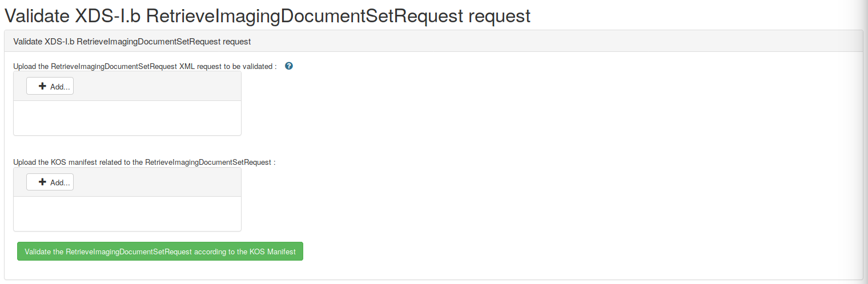Click the large page title heading
The height and width of the screenshot is (284, 868).
(x=267, y=15)
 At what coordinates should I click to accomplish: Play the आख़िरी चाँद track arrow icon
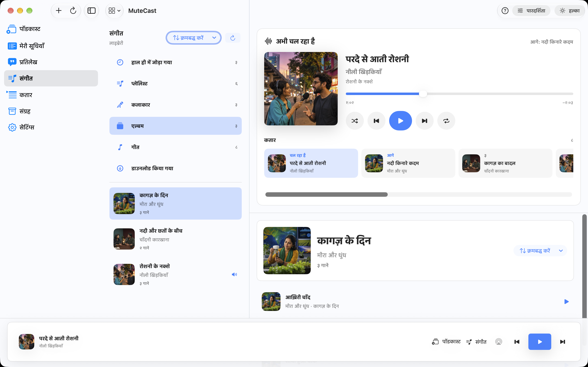click(566, 301)
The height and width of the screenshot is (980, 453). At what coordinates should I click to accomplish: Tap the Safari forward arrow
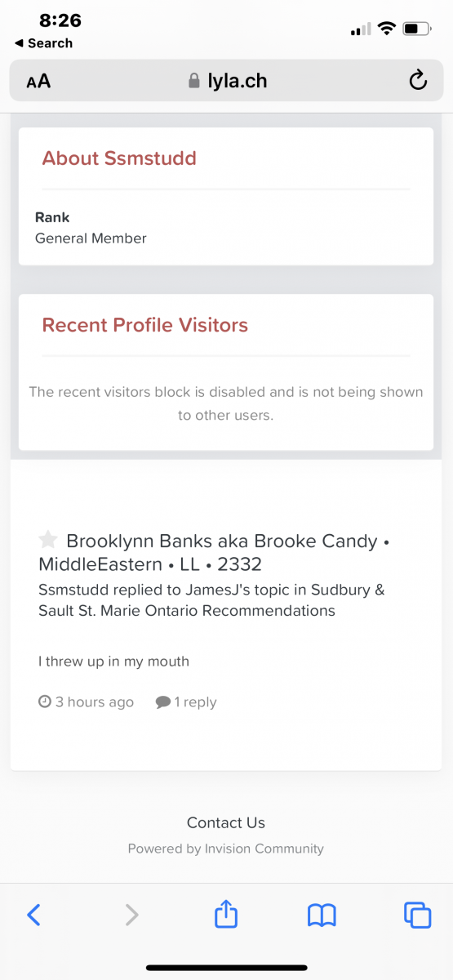click(x=131, y=915)
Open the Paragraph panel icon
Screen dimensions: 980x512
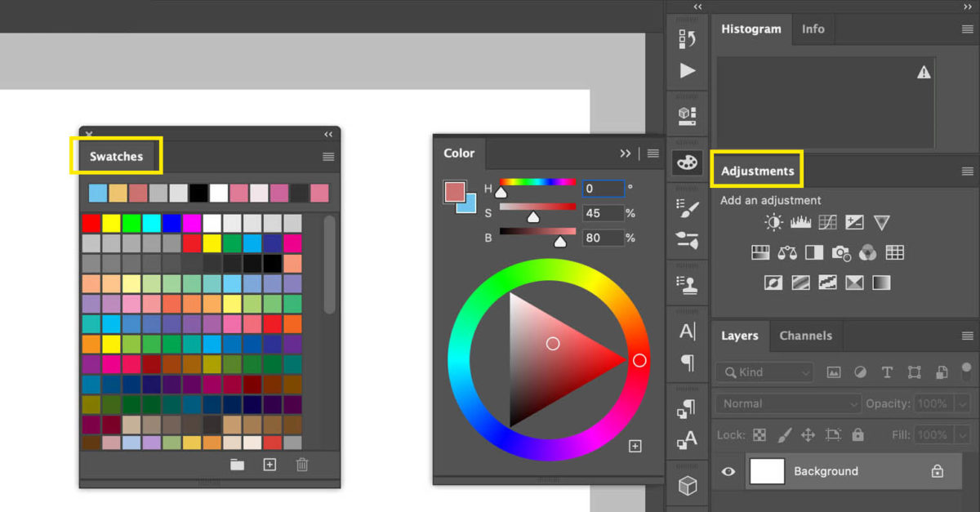tap(687, 360)
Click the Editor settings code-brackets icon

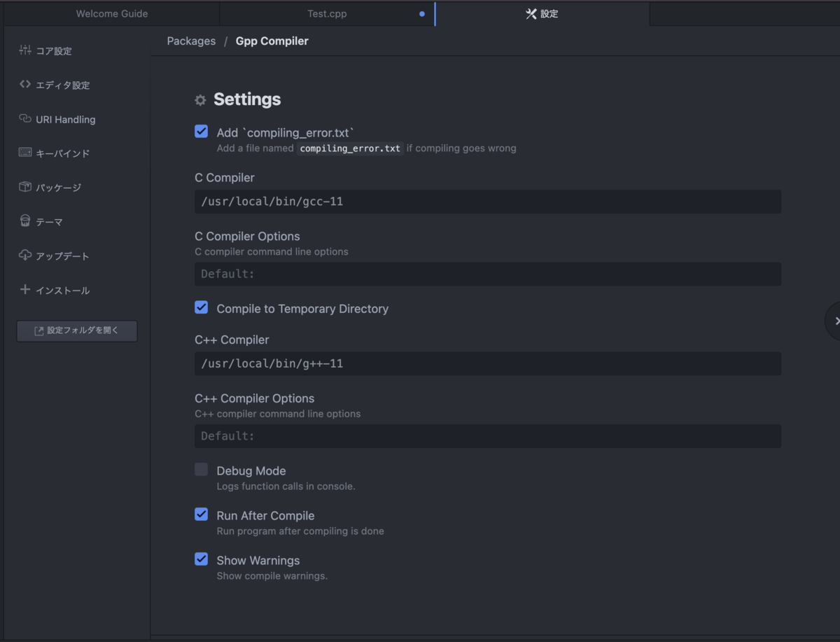click(x=25, y=85)
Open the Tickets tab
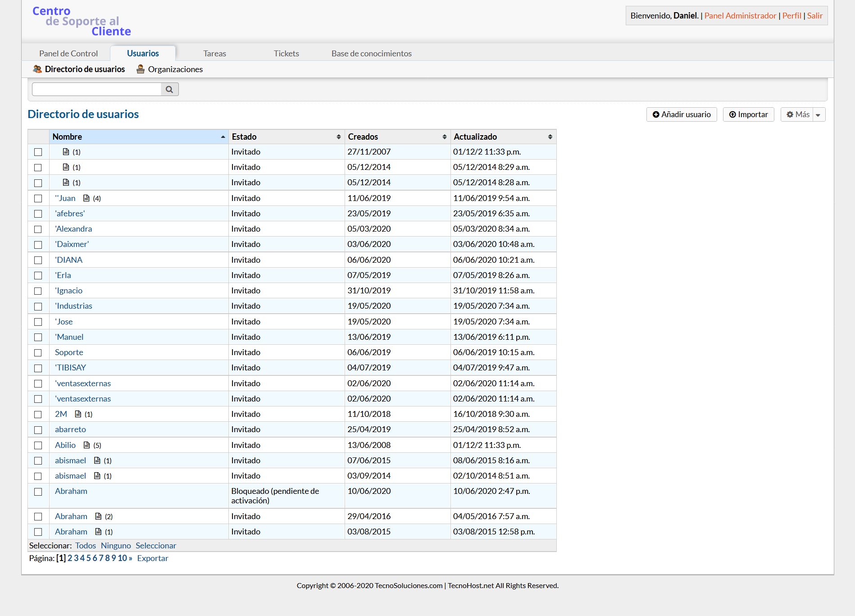Viewport: 855px width, 616px height. pos(286,53)
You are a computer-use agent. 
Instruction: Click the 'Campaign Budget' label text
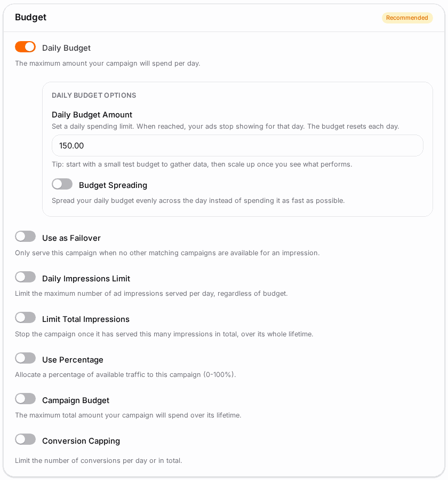point(76,400)
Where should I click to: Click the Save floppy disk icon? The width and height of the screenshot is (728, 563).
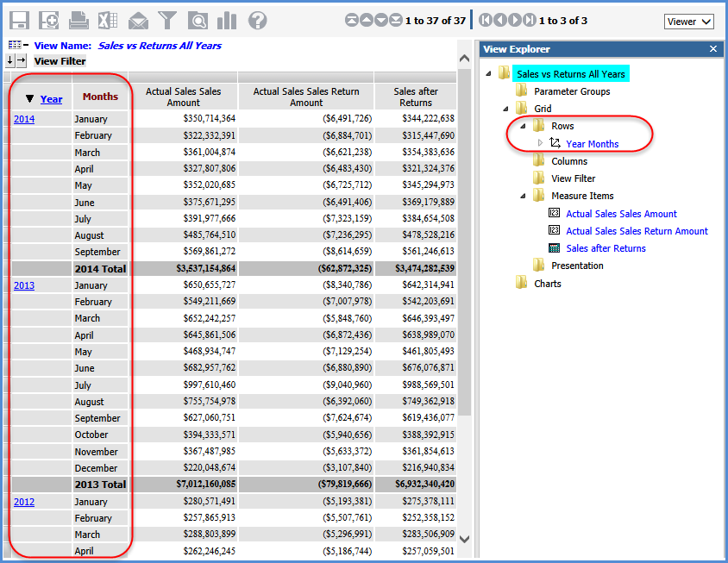(19, 21)
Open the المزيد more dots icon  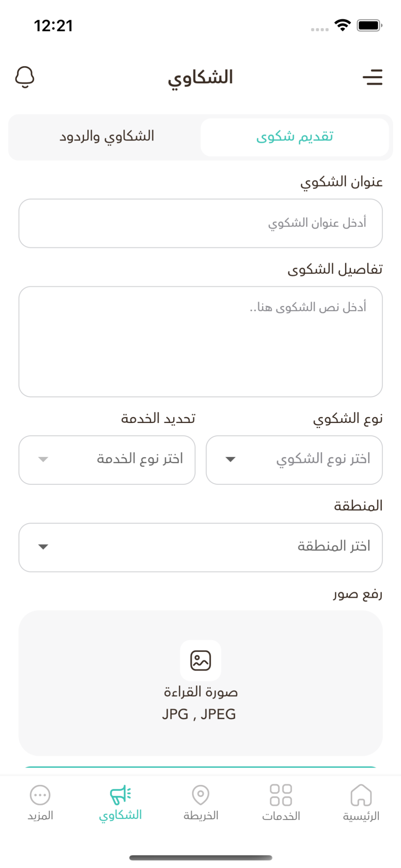point(40,795)
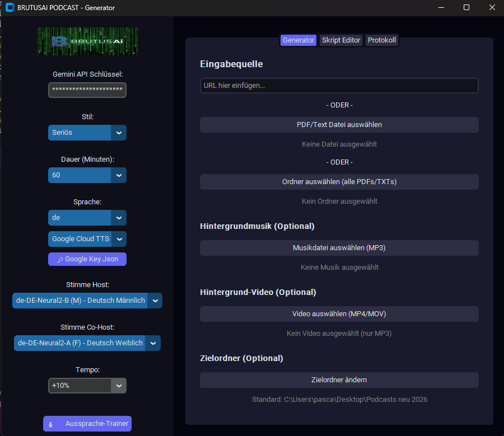Screen dimensions: 504x436
Task: Switch to the Skript Editor tab
Action: [340, 40]
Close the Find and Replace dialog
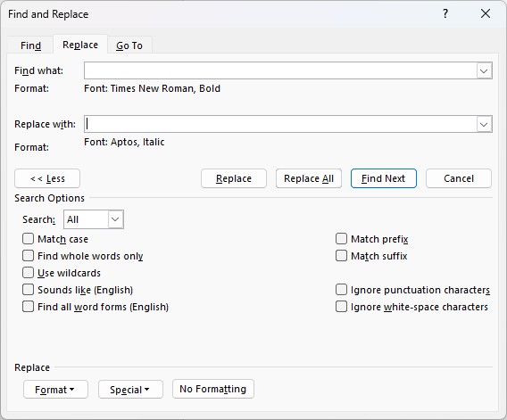Viewport: 507px width, 420px height. [x=486, y=14]
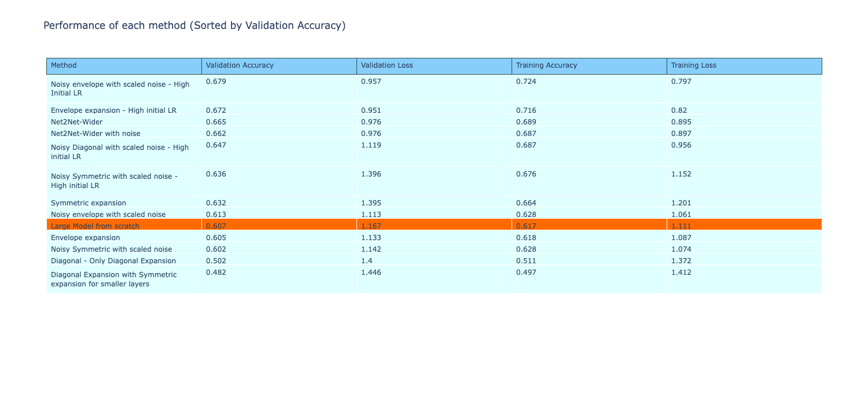
Task: Click the Training Accuracy column header
Action: (x=546, y=66)
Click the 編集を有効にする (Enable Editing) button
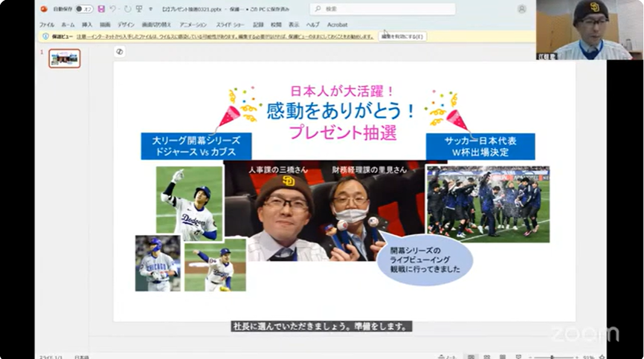Image resolution: width=644 pixels, height=359 pixels. pyautogui.click(x=402, y=36)
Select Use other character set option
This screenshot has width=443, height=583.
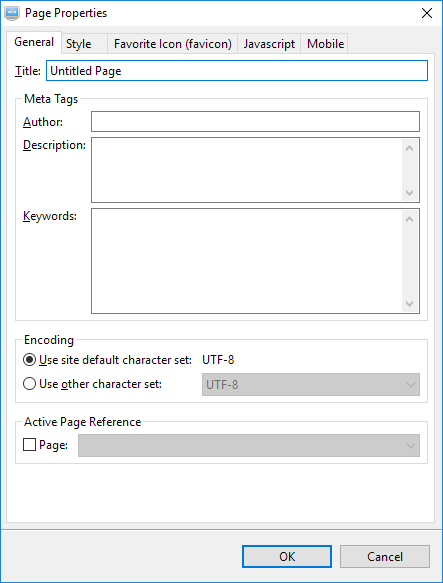29,384
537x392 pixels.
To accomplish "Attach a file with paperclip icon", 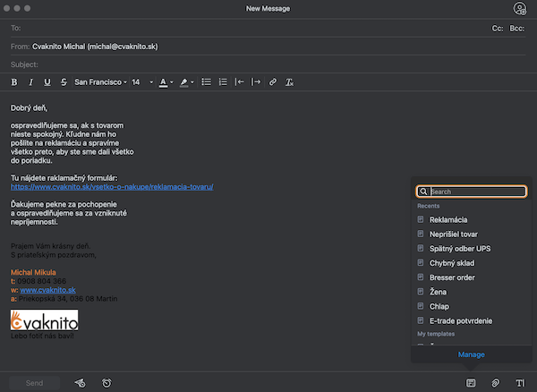I will click(495, 383).
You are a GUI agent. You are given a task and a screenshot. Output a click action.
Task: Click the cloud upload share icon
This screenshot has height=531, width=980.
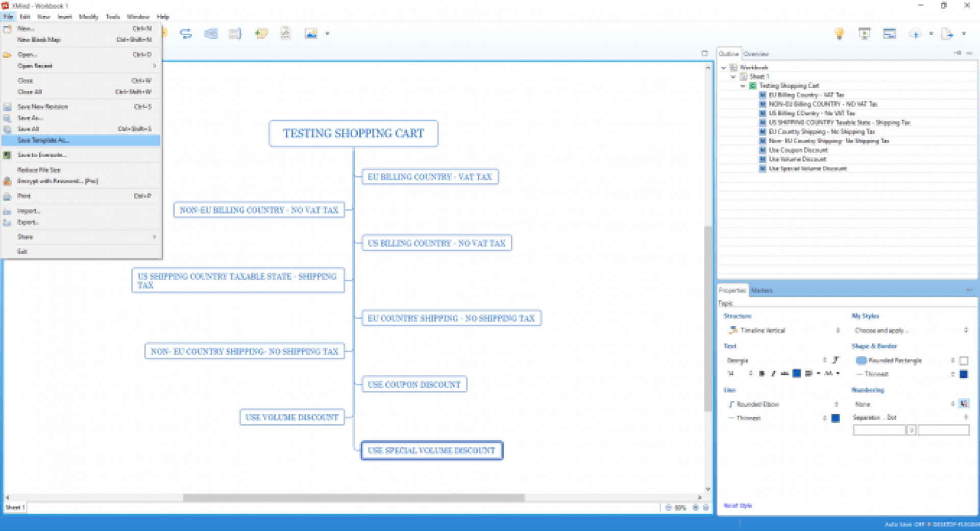[x=915, y=34]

WHAT NEEDS TO BE DONE:
Across the records above, show each line containing the word "agent".

RESPONSE BOX:
You are a computer-use agent. 
You are a GUI agent. You are given a task and a screenshot. Output a click action.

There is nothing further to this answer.